I heard these words at an XLP Arts Showcase some years ago and I will never forget them. Their power lay in the fact they were spoken not by a politician or even a youth worker, but a 15 year old girl personally affected by the culture of fear that pervades some of London’s streets for many young people. The words remain as relevant and poignant now as they have ever been, with the Metropolitan Police publishing that three people were killed or seriously injured by knives every day in London in 2016.
As young people are struggling to find that sense of belonging amidst the challenges of educational failure, family breakdown, poverty and mental health issues, a postcode can provide identity. Sadly however this mentality can cause untold grief as conflicts and tensions arise with other neighbouring areas.
Kelly, who used to be on the edge of gangs, told me once that hearing about other young people carrying knives led her to carry a kitchen knife if she had to walk through a rough area. She said, “I’m not that type of girl, but I wanted to feel safe, especially if I was in a different area. I wanted to feel protected and that meant either being in a gang or carrying a knife.”
I sometimes ask the young people we work with why the conflicts started and none of them know. It is a reality they have grown up with and, irrespective of its beginnings, the fear remains very real for them. These young boys and girls often do not feel able to even travel on a bus through a rival area for fear of the consequences.
Any mental health expert will tell you of the effect that this constant paranoia can have on your mental wellbeing and understanding this context can help reveal what lies behind their behaviour.
In London we are in the very fortunate position of being surrounded by a huge level of diversity, in backgrounds, religions and outlooks. However we should never forget that there is more that unites us than divides us. Sadiq Khan, as London's first Muslim Mayor, is in a great position to model this attitude of uniting and not dividing and I hope he takes the opportunity. True faith will always want to serve the common good and this offers great potential to see this capital changed for the better.

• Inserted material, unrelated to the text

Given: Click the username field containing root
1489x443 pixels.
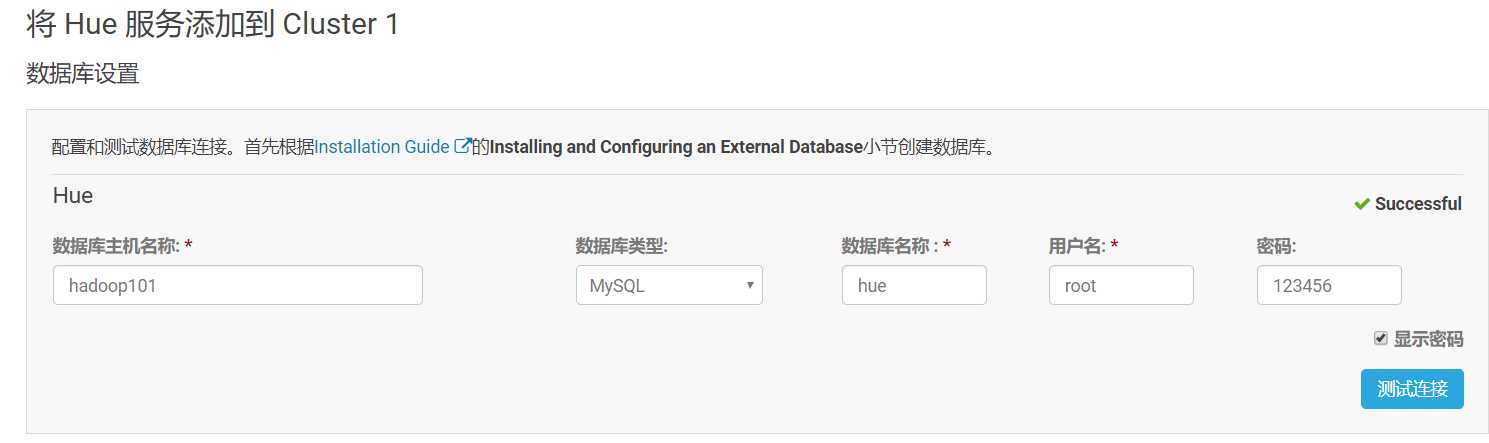Looking at the screenshot, I should tap(1121, 285).
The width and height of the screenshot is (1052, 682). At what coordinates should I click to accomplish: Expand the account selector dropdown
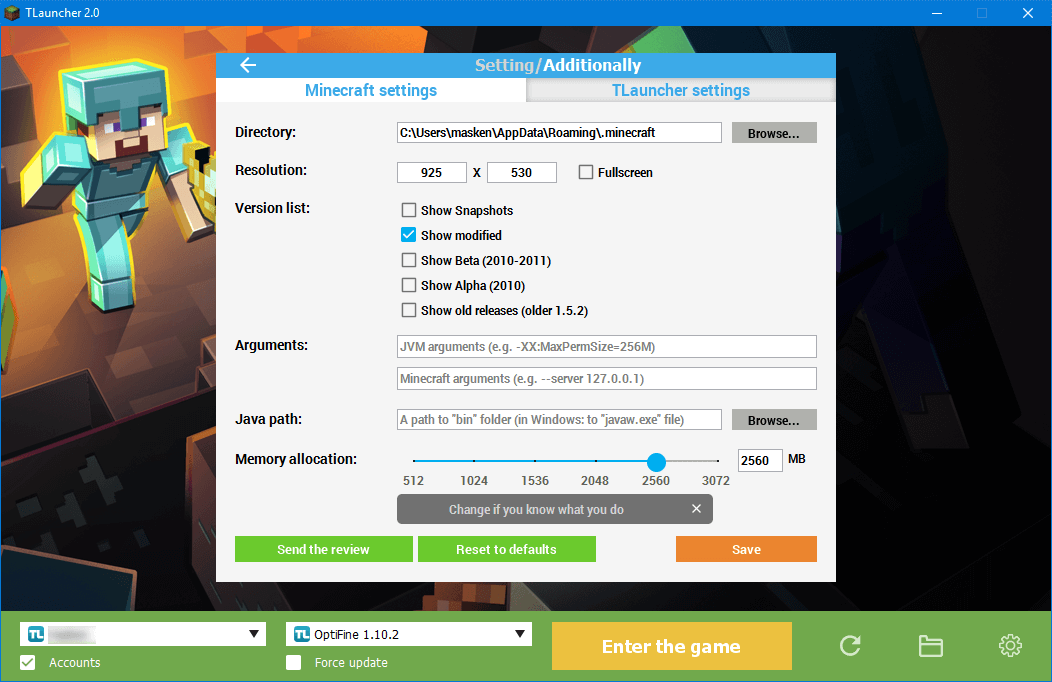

In my experience, prejudices and fear exist most strongly when people are isolated from each other. Sometimes at XLP we take young people from different areas away together on a camp; at the start of the week the tension is always palpable but before long they find that despite their postcodes they have lots in common. By the end of the week they have often made long-lasting friendships. To achieve lasting peace in London we must break down the ‘them and us’ mentality and get to know the ‘other’ in our communities, whoever they are. This challenge applies not just to our young people but to all of us.